To help support the class in their teacher’s absence, I spent the whole week surrounded by budding writers, readers, artists, and scientists.  I was also able to witness a highly skilled student teacher, on the verge of beginning her teaching career.  The week reminded me what I’ve always loved about this age group and why I chose to be a teacher.  One of the highlights of the week was watching the student teacher give a lesson on vitamins and minerals as part of our nutrition week.  The lesson was well organized, with classroom technology used to project a video.
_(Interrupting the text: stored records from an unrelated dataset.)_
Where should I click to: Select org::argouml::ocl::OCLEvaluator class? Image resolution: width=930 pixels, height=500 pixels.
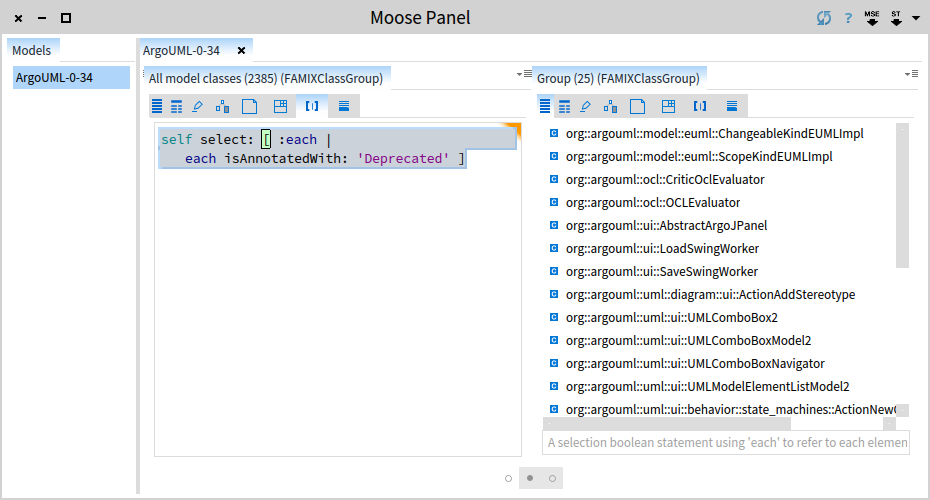pos(652,203)
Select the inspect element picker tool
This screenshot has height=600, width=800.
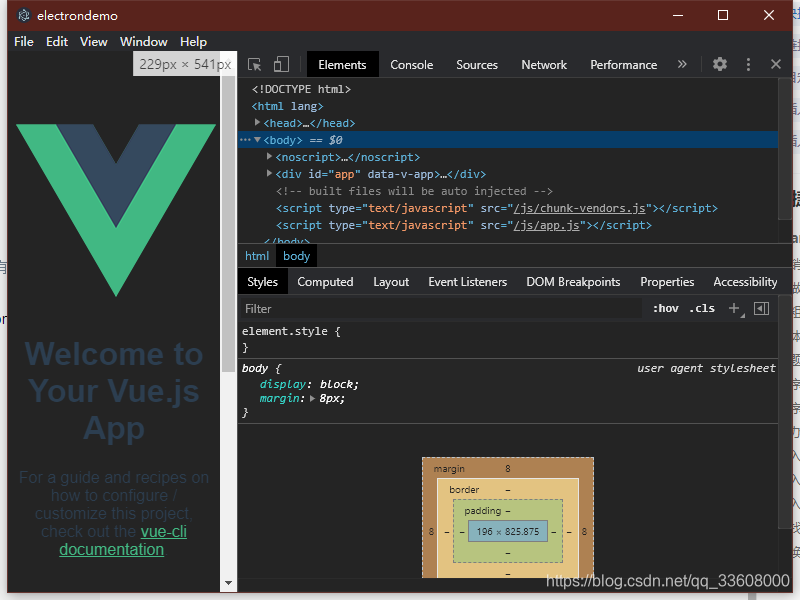[256, 64]
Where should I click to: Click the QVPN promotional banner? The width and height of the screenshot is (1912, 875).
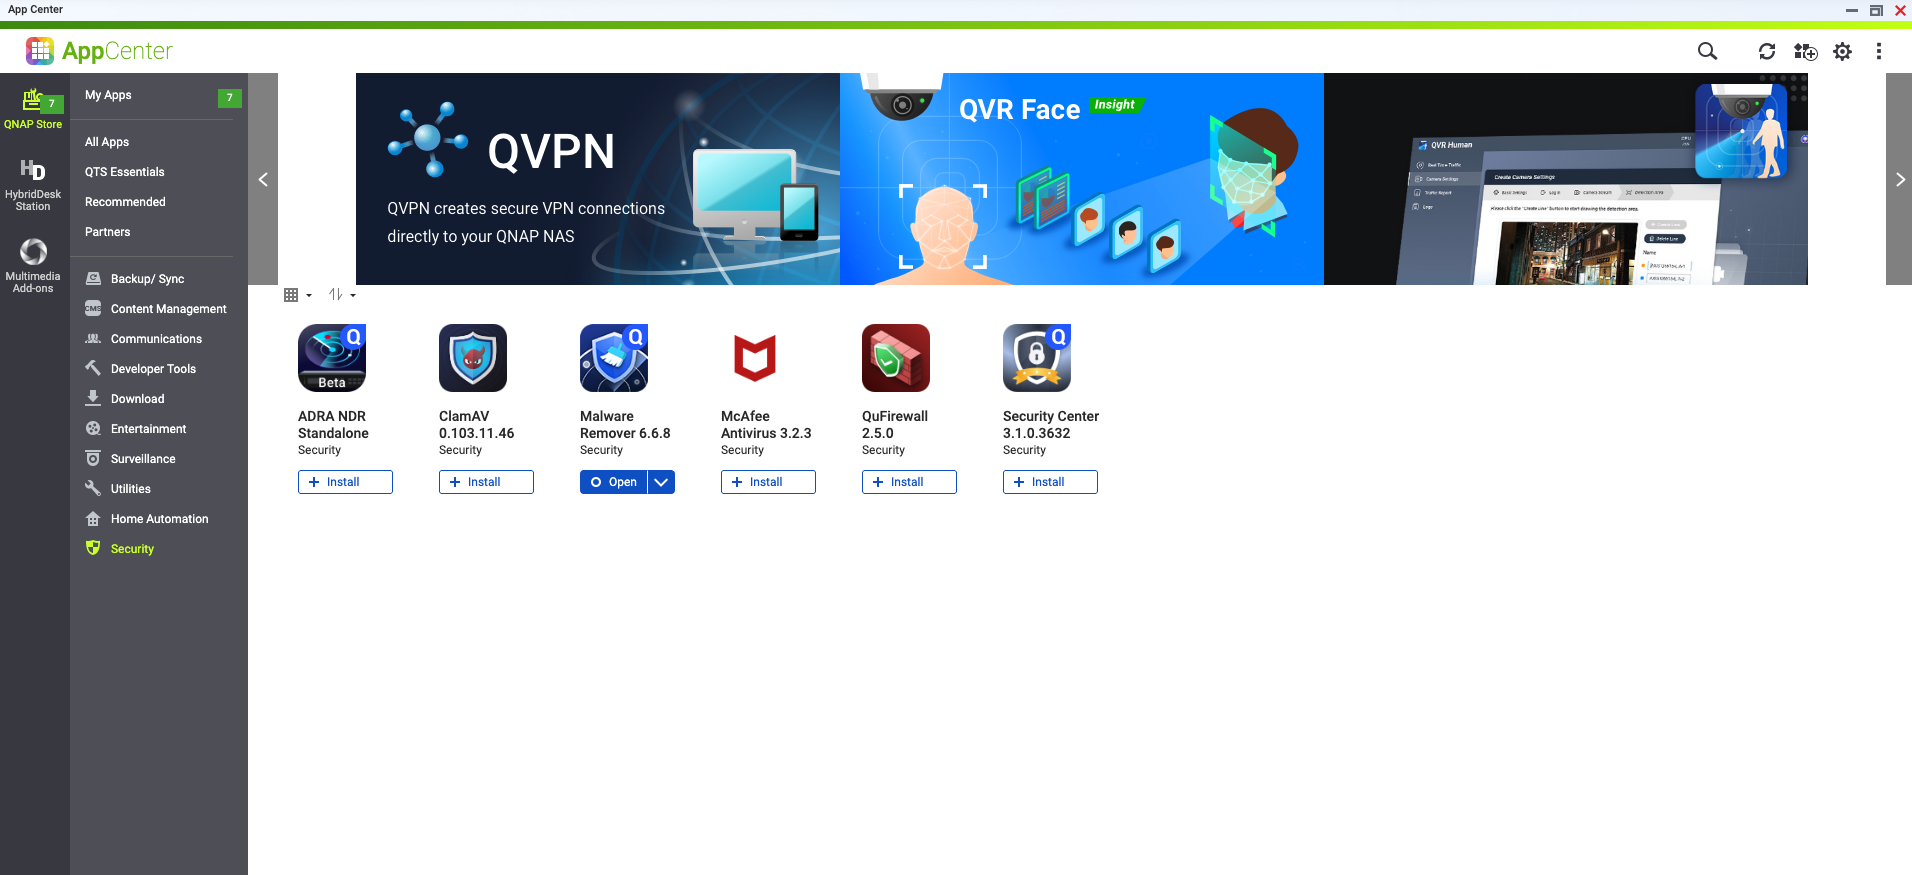pos(597,179)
A clipboard was in each child’s hands.  The children were given a sheet with six sections.  As each vitamin or mineral was presented, they were invited to “take notes” by drawing a picture and labeling it.  Engagement was high as they asked questions and made comments.  One student said, “Vitamins are little circles that eat the germs.”  Later in the conversation that evolved from talking about vitamins and minerals, the same child said, “If we hurt Nature, the forces of Nature will hurt us!” Along with experiencing the excellent teaching and learning of the first and second graders, I experienced the food study with them by tasting their delicious homemade hummus!

As promised last week, in addition to what I wrote about the first and second graders, I wanted to share what the older classes are doing for our food study.  PreK is keeping it simple this year by focusing on colors of foods and how they affect the human body.  They have talked about how orange foods help us see in the dark, thanks to Vitamin A.  Purple foods have antioxidants that help our brains be strong.  They have been identifying foods and sorting them out according to color on large graphs made with tape on the carpet.  
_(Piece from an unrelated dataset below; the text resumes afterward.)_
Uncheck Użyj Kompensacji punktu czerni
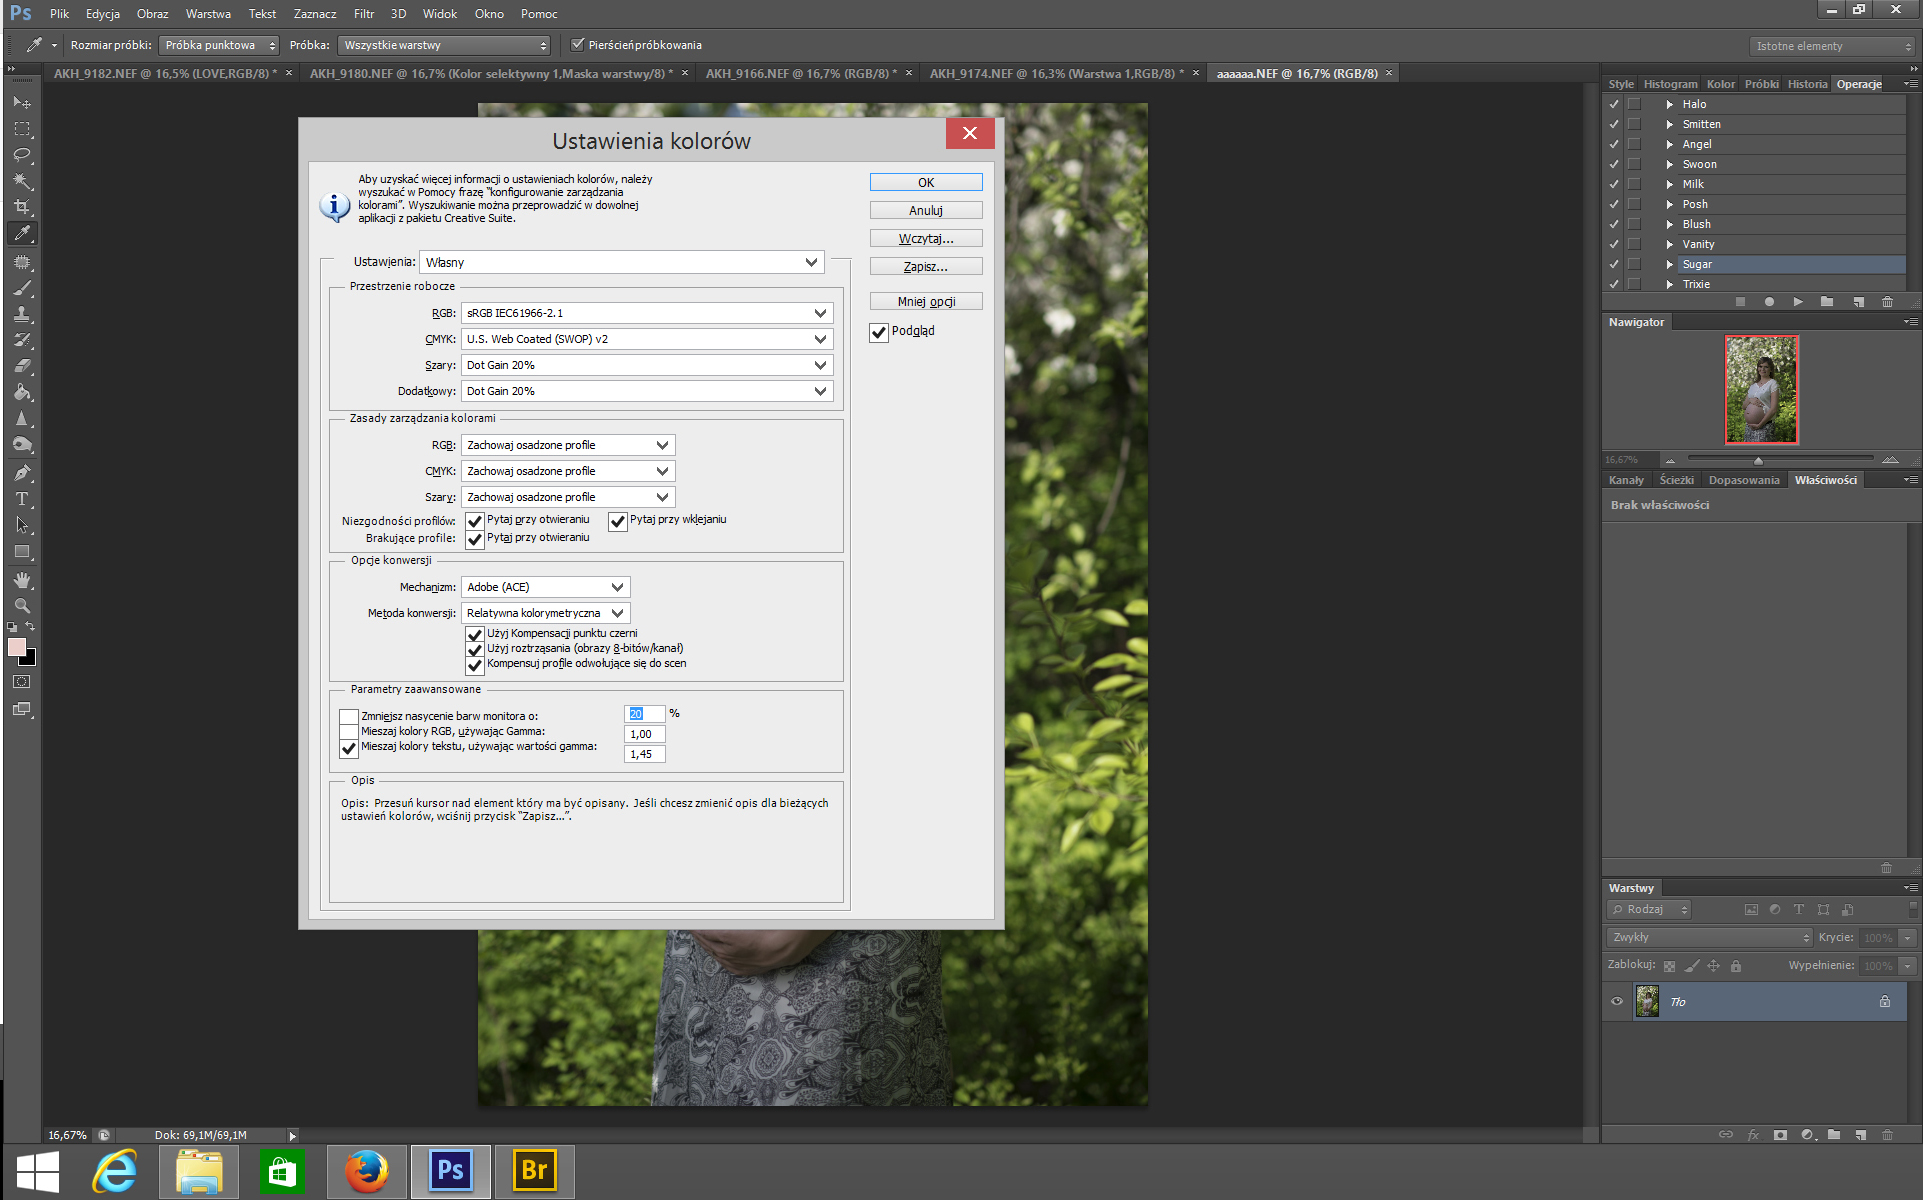This screenshot has width=1923, height=1200. coord(475,634)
In Kindergarten, students have used resources from to learn about balanced nutrition and healthy eating.  They’ve sorted out food types, and learned about grains by cooking pancakes in class and making tortillas with Diane for Spanish.  The class has graphed vegetables and fruits, and examined lunches to tally certain foods each day. Their work successfully blended many subject areas in yummy ways.

Our oldest Seeds have made smoothies and cookies to test out their culinary skills.  The children requested experiences with foods from their own cultural backgrounds.  In writing they have focused on poems about their favorite foods with an illustrated piece of art to go with it.  And most importantly, they’ve begun a conversation about food deserts and food insecurity.  Still in the process of brainstorming ways to make a difference, they will undoubtedly pursue emerging work from their food study long into the future.  In many ways, what has been sparked this week resides in the heart of the Seed’s social justice intention.  It’s about service and using our energy, voices, and resources to manifest equity on Planet Earth.